WHAT TO WORK ON:
Your answer must be the exact lines of the listing below that run from the line with "The width and" to the line with "Enable the メディア module via 活性化", ends included, and no pictures.

Start of WORKING DATA

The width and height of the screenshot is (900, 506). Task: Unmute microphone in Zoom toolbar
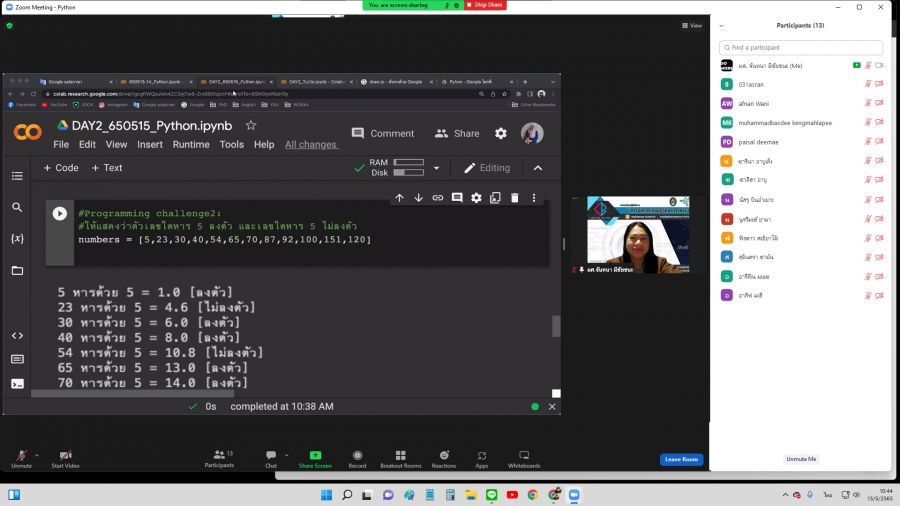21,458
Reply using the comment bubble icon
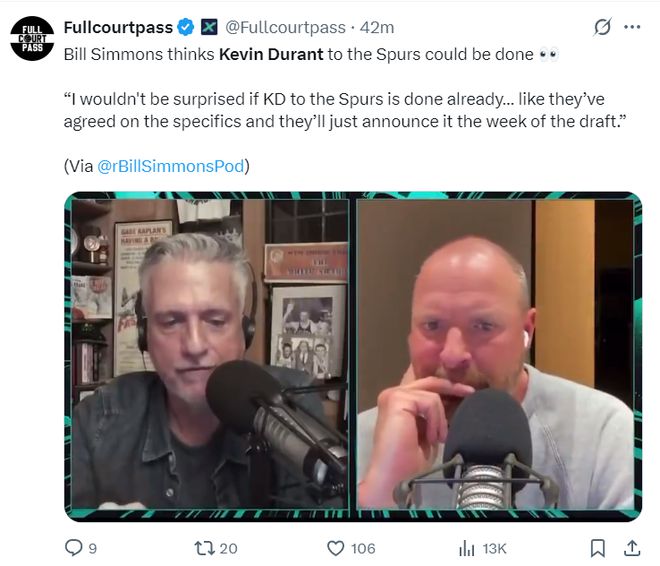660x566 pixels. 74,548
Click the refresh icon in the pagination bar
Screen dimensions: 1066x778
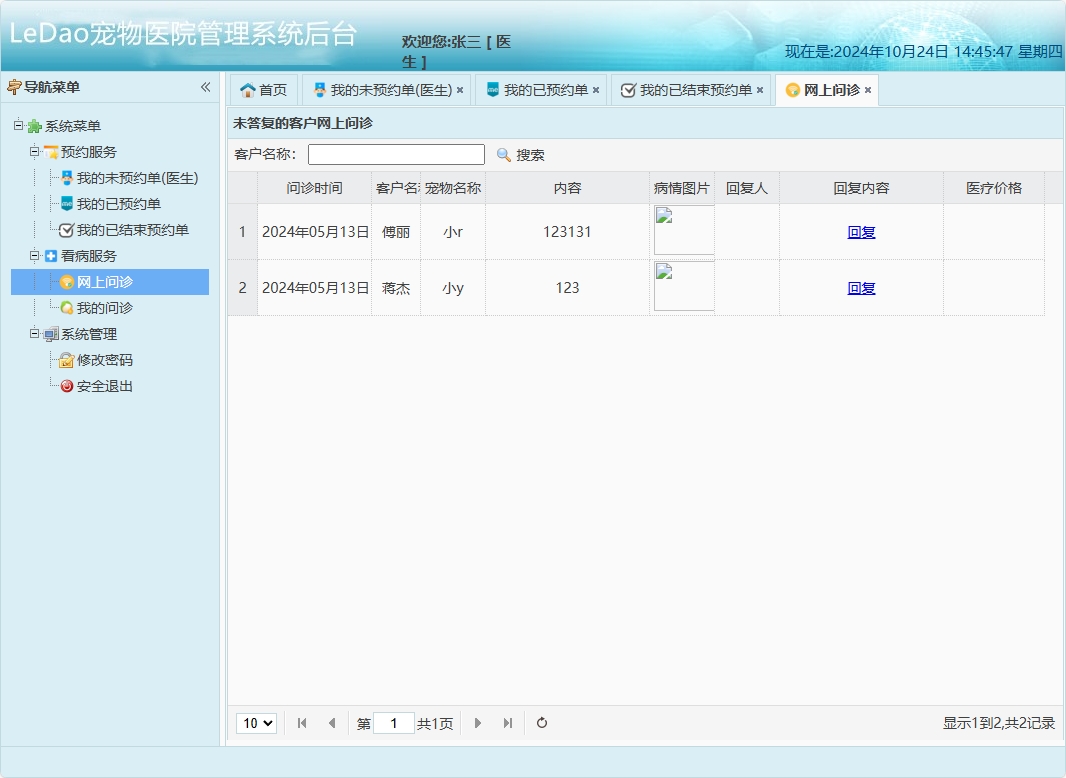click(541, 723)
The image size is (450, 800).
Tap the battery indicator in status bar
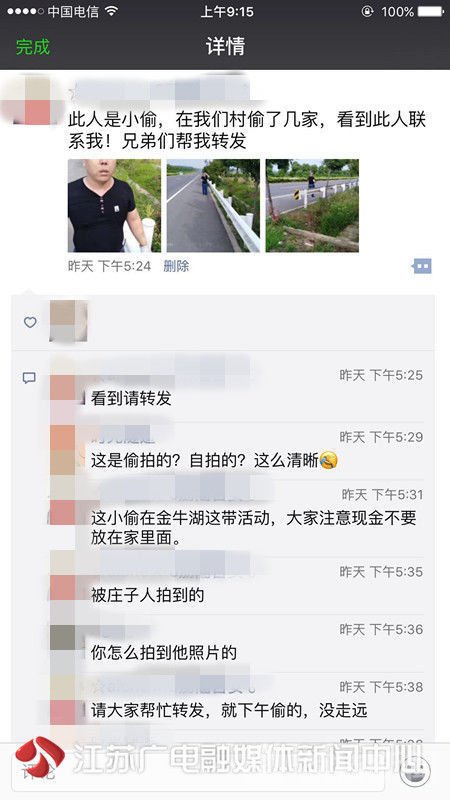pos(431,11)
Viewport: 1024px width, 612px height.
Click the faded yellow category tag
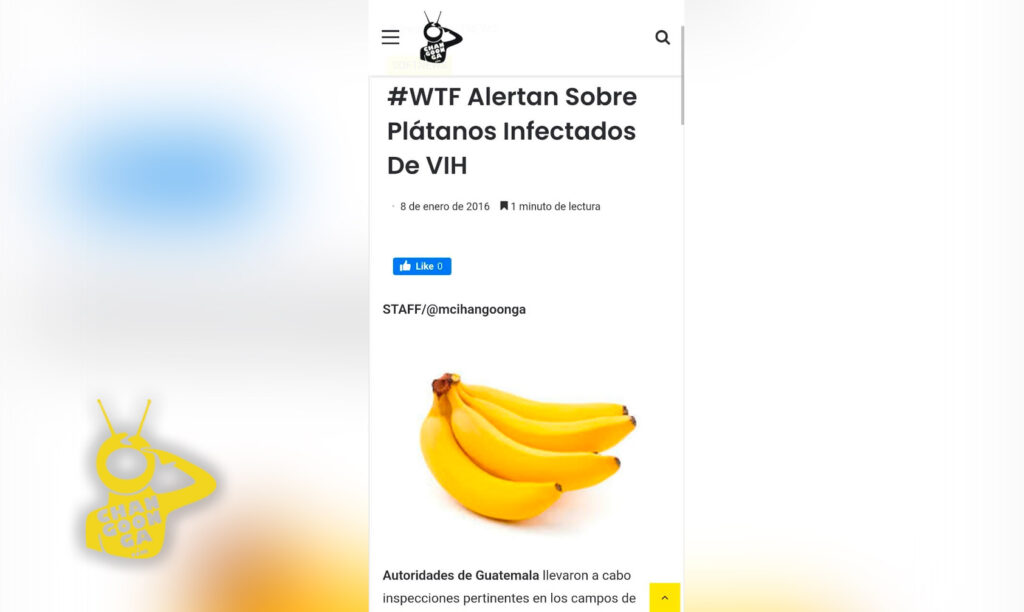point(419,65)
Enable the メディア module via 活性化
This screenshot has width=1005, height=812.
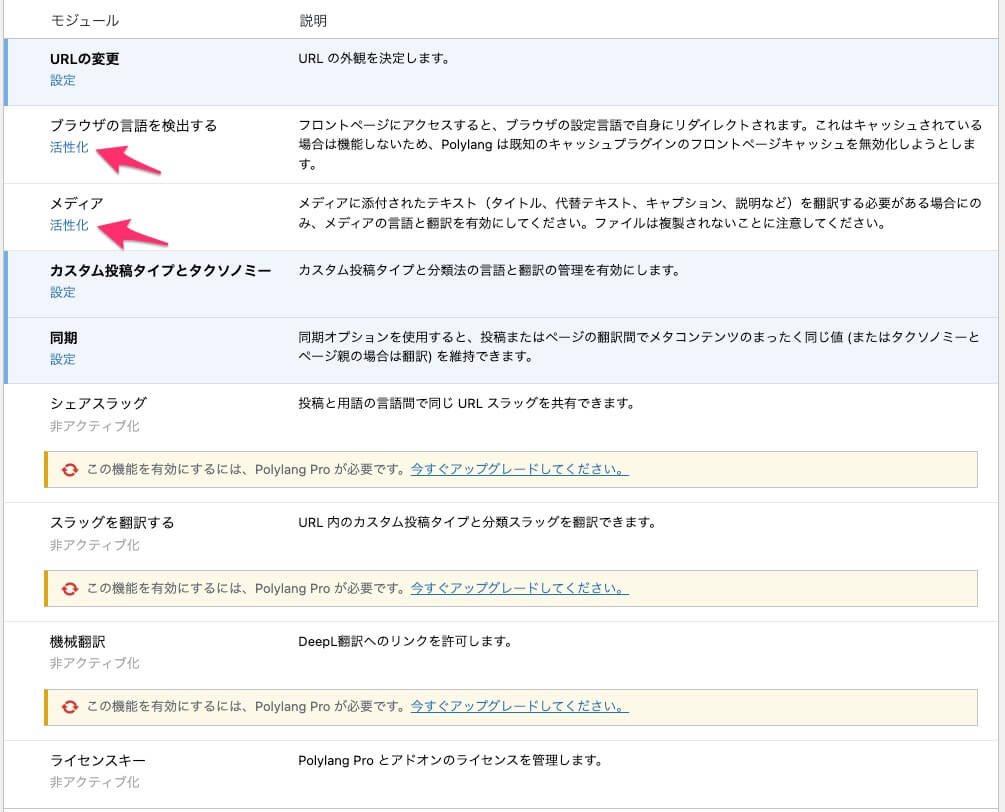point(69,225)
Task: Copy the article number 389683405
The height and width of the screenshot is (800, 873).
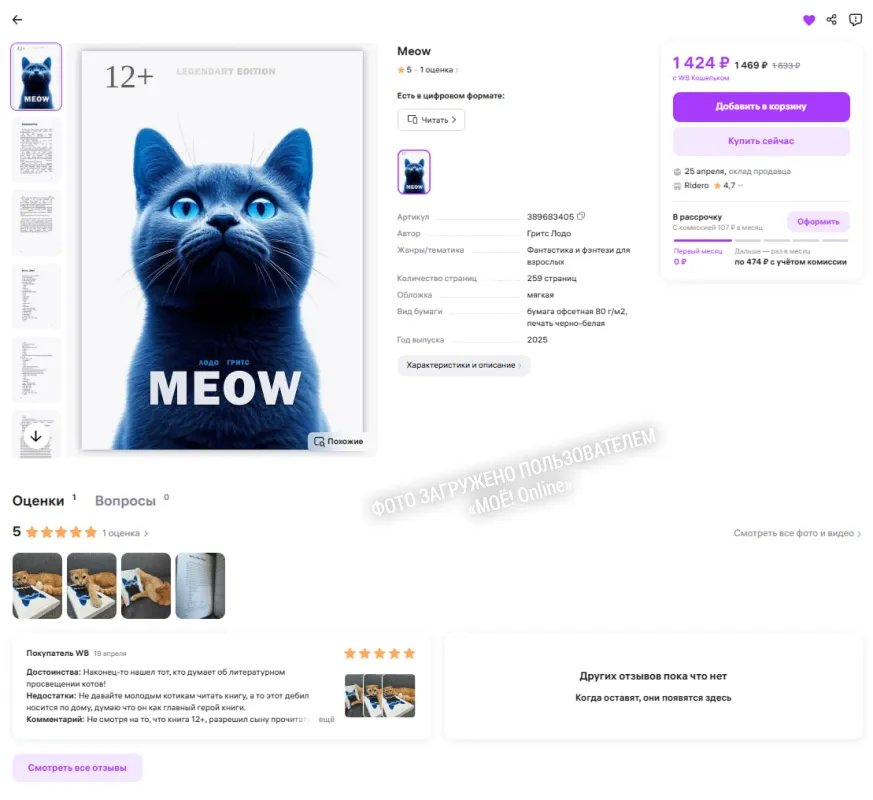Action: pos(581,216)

End of WORKING DATA
Start of WORKING DATA

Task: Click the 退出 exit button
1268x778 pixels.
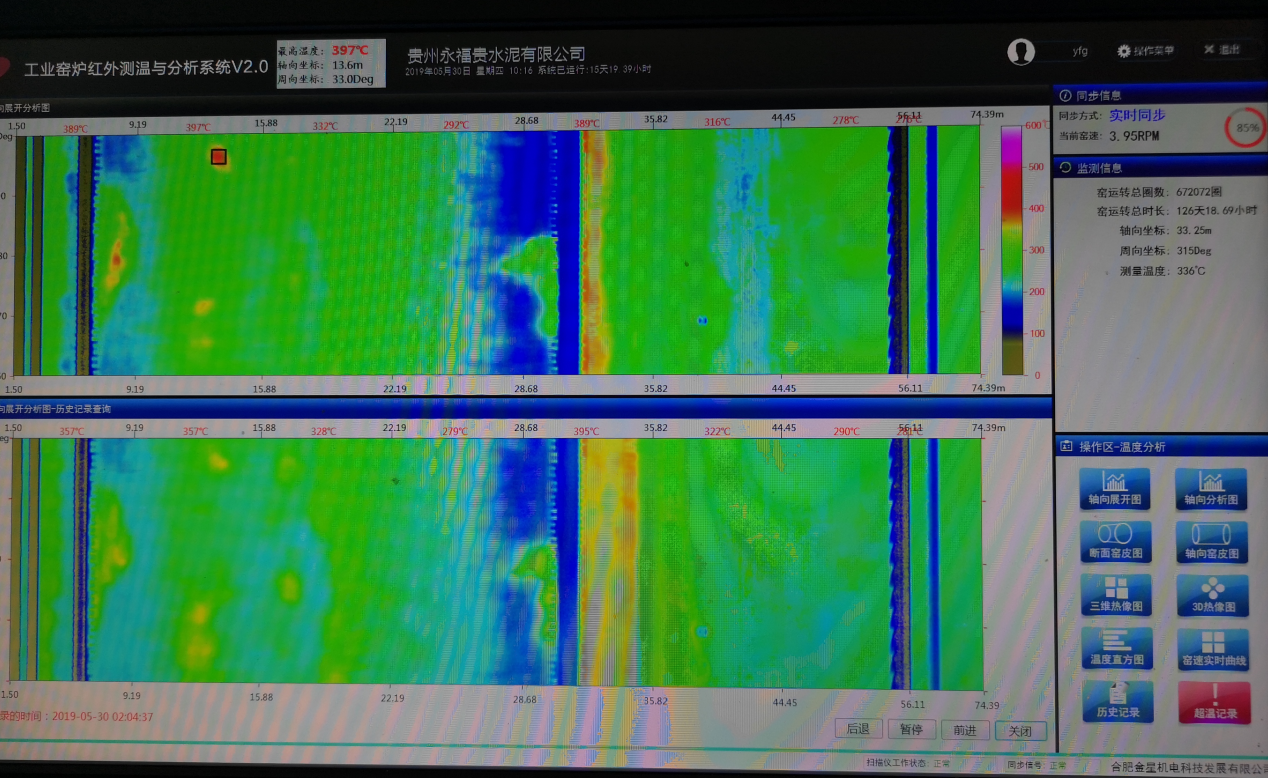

End of WORKING DATA

RESULT OF THE EXERCISE:
The width and height of the screenshot is (900, 506). Task: Unmute microphone in Zoom toolbar
21,458
Reply using the comment bubble icon
660x566 pixels. 74,548
Click the refresh icon in the pagination bar
Screen dimensions: 1066x778
click(541, 723)
The image size is (450, 800).
Tap the battery indicator in status bar
pos(431,11)
Viewport: 1024px width, 612px height.
Click the faded yellow category tag
point(419,65)
Enable the メディア module via 活性化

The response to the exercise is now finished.